Non credo che il signor Danuvola sia uno sprovveduto e non sappia che, ad esempio, a Torino il Consiglio Comunale ha approvato il registro delle persone che hanno una relazione affettiva con le relative conseguenze (assegnazione case popolari, sussidi ecc..)

Mi chiedo, allibita, perché il punto debole  del programma di Pisapia non sia di natura economica e nemmeno relativo ai privilegi vari di cui gode ampiamente la Chiesa Cattolica, ma riguardi il riconoscimento sociale e politico di una scelta affettiva e sessuale.

Dove va a finire la famosa 'dignità della persona' tanto cara ai cattolici?

Ritiene il democratico Danuvola, come tanti cattolici praticanti, che quanto è riconosciuto legalmente in paesi cattolicissimi come Spagna, Irlanda, Portogallo ecc sia una catastrofe per il nostro paese?
Oppure ritiene che è il popolo cattolico italiano (e milanese in questo caso) che è più "eticamente sensibile" dei cattolici irlandesi, spagnoli ecc.?

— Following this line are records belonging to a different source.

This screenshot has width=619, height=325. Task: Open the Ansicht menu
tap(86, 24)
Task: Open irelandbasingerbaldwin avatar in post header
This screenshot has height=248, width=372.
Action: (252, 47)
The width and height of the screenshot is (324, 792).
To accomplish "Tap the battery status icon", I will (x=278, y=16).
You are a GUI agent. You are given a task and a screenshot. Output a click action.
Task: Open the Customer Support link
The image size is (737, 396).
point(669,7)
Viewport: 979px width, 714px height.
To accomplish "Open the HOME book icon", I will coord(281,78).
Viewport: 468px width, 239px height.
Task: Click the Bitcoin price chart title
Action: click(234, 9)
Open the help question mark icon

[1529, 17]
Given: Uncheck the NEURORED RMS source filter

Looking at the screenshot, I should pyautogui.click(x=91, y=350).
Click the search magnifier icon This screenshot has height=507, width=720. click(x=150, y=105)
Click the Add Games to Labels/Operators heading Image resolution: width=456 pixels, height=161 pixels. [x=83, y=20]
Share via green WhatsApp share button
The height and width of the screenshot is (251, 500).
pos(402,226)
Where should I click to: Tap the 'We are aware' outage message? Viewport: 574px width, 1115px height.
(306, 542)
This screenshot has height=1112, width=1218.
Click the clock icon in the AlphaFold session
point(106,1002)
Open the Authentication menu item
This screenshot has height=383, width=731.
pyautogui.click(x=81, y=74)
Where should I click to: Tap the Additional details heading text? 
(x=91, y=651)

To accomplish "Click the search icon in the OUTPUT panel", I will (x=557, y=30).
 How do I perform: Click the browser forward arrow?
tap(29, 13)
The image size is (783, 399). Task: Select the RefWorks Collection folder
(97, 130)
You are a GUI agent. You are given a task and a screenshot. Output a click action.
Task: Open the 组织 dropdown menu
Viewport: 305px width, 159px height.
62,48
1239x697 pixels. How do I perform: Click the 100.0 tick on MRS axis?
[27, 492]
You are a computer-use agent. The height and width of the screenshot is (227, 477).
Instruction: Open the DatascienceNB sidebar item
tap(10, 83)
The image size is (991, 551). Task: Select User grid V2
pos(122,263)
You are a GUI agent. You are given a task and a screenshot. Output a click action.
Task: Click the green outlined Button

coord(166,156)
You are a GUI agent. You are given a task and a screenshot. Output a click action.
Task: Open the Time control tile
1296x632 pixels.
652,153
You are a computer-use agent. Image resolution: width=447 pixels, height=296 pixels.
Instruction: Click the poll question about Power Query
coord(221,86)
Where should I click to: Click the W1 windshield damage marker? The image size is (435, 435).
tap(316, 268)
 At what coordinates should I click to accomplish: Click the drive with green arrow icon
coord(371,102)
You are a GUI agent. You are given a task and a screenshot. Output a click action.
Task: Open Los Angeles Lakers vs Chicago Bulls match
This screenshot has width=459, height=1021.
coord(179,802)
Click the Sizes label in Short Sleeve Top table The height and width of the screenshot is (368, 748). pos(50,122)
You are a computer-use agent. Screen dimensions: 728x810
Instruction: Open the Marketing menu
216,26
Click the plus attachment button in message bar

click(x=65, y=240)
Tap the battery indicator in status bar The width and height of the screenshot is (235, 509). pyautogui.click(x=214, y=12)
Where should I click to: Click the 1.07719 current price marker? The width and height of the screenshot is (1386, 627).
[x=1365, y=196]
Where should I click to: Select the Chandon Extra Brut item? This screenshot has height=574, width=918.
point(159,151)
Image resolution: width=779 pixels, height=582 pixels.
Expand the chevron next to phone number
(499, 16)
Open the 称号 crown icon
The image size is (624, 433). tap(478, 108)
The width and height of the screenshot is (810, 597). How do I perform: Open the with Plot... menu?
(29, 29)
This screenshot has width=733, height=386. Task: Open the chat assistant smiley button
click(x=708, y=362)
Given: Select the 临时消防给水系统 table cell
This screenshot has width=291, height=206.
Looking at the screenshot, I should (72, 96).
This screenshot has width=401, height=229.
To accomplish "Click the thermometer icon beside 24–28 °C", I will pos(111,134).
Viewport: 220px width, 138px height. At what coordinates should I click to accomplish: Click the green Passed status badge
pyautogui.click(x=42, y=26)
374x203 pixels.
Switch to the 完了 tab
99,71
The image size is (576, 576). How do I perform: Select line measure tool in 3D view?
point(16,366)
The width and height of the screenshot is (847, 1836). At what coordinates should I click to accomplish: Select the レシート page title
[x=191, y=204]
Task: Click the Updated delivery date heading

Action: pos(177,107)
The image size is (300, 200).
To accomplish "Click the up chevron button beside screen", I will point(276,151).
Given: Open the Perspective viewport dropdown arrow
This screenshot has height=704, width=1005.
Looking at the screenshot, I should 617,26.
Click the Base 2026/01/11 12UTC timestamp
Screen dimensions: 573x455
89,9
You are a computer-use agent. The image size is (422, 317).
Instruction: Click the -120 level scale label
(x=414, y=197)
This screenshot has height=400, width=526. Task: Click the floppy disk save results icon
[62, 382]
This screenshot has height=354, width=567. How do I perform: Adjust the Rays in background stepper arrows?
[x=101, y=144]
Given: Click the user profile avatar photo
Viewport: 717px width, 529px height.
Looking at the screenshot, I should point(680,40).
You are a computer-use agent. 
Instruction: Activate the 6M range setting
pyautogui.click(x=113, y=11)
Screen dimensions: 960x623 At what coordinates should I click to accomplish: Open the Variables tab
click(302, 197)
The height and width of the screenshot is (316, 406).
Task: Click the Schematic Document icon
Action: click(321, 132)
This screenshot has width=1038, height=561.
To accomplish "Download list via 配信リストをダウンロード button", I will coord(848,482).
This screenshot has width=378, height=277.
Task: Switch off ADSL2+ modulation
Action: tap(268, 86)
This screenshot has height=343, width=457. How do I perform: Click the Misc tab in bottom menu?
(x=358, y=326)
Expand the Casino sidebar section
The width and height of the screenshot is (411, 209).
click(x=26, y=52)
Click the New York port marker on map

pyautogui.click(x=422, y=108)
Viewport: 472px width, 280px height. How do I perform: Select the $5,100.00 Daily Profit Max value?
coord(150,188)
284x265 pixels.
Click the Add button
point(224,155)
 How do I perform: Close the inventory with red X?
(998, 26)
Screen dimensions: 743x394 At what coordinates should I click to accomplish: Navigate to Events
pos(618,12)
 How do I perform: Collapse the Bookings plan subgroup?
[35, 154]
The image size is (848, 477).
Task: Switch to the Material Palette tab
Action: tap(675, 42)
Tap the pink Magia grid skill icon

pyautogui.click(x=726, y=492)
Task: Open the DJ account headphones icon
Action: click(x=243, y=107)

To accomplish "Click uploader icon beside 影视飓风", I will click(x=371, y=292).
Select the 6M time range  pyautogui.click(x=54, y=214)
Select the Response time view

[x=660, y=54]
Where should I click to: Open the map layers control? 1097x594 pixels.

Questo episodio è una conferma di quanto sia falso parlare di omofobia, lesbofobia, transfobia : non si tratta qui di una "fobia" come se fosse una malattia, quasi subita, che fa soffrire chi la vive (come la claustrofobia, l'agorafobia...) No, qui si tratta di discriminazione, simile al razzismo, che ha la sua matrice nel concetto di società gerarchica e patriarcale dove si continua a considerare i cittadini/e di serie A o B. Se si discrimina in relazione alla diversa affettività e sessualità, il passo è breve per discriminare in relazione alla cultura, all’etnia, al genere, alla salute.

In questo momento in cui, alla solita discriminazione verso il 10% della popolazione(trans, lesbiche e gay) si aggiungono gli attacchi ai diritti che sembravano dati per sempre: quello alla salute, al sapere, all’autodeterminazione delle donne, alla libertà di coscienza oltre a quello basilare del lavoro, c'è da augurarsi che si sia appresa la lezione per cui non funziona la politica dei due tempi. Sta a noi, anche, esplicitare i nessi tra i vari diritti riconoscendo che "bene comune" non sono solo ambiente, scuola, lavoro…Che ciò che ci accomuna e che dobbiamo riconoscere e salvaguardare con grande risolutezza è la nostra vita.

Bene comune è una vita degna di essere vissuta! Come tutte e tutti le lesbiche, i gay, le/i trans pretendono una vita degna di essere vissuta e continuano a chiedersi perché questa loro affermazione crei tanto scompiglio!